▶ _Task brief_
Please give back word for word the lines below, from the first one through the one with "Tap the romanization".

▶ _Material for this exercise_
....
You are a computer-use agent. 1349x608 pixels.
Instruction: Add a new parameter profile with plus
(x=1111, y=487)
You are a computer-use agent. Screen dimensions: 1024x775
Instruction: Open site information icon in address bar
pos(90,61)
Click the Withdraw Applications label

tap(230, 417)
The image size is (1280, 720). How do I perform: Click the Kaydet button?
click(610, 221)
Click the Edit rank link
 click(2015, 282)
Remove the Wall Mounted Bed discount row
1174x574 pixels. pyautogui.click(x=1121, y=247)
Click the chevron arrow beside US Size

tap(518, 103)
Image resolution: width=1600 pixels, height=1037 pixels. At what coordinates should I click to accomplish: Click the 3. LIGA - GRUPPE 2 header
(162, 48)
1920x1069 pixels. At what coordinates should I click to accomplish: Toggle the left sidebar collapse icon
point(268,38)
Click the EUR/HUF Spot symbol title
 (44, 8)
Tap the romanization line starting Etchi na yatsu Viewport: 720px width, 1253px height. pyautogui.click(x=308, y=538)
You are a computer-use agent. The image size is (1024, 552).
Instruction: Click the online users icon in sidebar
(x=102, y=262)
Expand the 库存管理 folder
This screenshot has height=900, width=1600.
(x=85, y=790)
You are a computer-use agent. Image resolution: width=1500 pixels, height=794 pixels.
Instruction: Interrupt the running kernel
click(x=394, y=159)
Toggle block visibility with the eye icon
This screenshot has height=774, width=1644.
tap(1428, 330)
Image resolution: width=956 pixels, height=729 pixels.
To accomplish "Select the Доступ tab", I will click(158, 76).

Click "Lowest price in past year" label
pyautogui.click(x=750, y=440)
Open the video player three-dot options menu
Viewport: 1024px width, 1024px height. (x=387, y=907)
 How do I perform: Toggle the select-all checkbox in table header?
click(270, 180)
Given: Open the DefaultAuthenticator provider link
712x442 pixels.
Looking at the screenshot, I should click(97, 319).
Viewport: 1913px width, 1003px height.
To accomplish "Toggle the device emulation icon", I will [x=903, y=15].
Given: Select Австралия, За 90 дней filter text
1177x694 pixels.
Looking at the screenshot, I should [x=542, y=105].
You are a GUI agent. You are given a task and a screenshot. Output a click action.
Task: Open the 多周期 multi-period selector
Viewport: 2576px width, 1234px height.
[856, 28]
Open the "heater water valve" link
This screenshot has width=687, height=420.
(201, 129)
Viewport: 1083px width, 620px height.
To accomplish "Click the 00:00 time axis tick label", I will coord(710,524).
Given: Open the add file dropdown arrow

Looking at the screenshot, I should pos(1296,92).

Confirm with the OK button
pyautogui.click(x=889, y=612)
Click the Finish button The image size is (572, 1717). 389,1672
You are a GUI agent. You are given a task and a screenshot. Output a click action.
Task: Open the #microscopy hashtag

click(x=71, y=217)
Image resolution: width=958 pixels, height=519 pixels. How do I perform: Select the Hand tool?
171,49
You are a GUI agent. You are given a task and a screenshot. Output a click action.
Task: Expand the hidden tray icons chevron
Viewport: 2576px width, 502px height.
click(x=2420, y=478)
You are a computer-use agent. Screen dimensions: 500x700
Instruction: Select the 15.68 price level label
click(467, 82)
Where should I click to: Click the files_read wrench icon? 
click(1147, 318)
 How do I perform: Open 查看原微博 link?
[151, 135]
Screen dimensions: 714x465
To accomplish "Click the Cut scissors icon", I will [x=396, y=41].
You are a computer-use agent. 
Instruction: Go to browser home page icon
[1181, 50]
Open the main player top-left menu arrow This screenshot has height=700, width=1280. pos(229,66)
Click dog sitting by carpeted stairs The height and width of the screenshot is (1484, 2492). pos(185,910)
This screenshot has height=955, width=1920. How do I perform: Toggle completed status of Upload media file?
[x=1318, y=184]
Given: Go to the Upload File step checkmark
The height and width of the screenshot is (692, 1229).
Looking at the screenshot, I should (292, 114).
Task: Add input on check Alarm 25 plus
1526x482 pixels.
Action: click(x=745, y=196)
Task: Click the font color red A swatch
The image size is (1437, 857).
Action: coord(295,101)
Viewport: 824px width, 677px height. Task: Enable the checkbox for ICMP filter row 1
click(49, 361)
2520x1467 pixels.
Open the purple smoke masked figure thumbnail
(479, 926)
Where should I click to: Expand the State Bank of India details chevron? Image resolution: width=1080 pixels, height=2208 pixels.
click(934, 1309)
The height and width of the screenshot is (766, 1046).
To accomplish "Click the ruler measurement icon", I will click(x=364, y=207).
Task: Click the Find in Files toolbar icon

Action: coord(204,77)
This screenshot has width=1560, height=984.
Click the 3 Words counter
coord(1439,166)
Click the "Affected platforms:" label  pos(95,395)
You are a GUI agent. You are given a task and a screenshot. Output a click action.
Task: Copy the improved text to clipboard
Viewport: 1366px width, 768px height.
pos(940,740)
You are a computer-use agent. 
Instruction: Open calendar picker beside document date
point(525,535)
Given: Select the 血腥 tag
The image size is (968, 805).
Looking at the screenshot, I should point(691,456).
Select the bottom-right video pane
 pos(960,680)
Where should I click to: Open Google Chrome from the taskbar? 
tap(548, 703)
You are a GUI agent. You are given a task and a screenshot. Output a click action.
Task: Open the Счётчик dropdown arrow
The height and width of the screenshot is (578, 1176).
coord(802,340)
....
▶ _Solution to the exercise_
You are a computer-use agent. 1349x608 pixels.
Instruction: Add a new parameter profile with plus
(x=1111, y=487)
You are a computer-use agent. Screen dimensions: 1024x775
Instruction: Open site information icon in address bar
pos(90,61)
Click the Withdraw Applications label

tap(230, 417)
The image size is (1280, 720). How do I perform: Click the Kaydet button?
click(610, 221)
Click the Edit rank link
 click(2015, 282)
Remove the Wall Mounted Bed discount row
1174x574 pixels. pyautogui.click(x=1121, y=247)
Click the chevron arrow beside US Size

tap(518, 103)
Image resolution: width=1600 pixels, height=1037 pixels. At what coordinates should I click to accomplish: Click the 3. LIGA - GRUPPE 2 header
(162, 48)
1920x1069 pixels. At what coordinates should I click to accomplish: Toggle the left sidebar collapse icon
point(268,38)
Click the EUR/HUF Spot symbol title
 (44, 8)
Tap the romanization line starting Etchi na yatsu Viewport: 720px width, 1253px height. pyautogui.click(x=308, y=538)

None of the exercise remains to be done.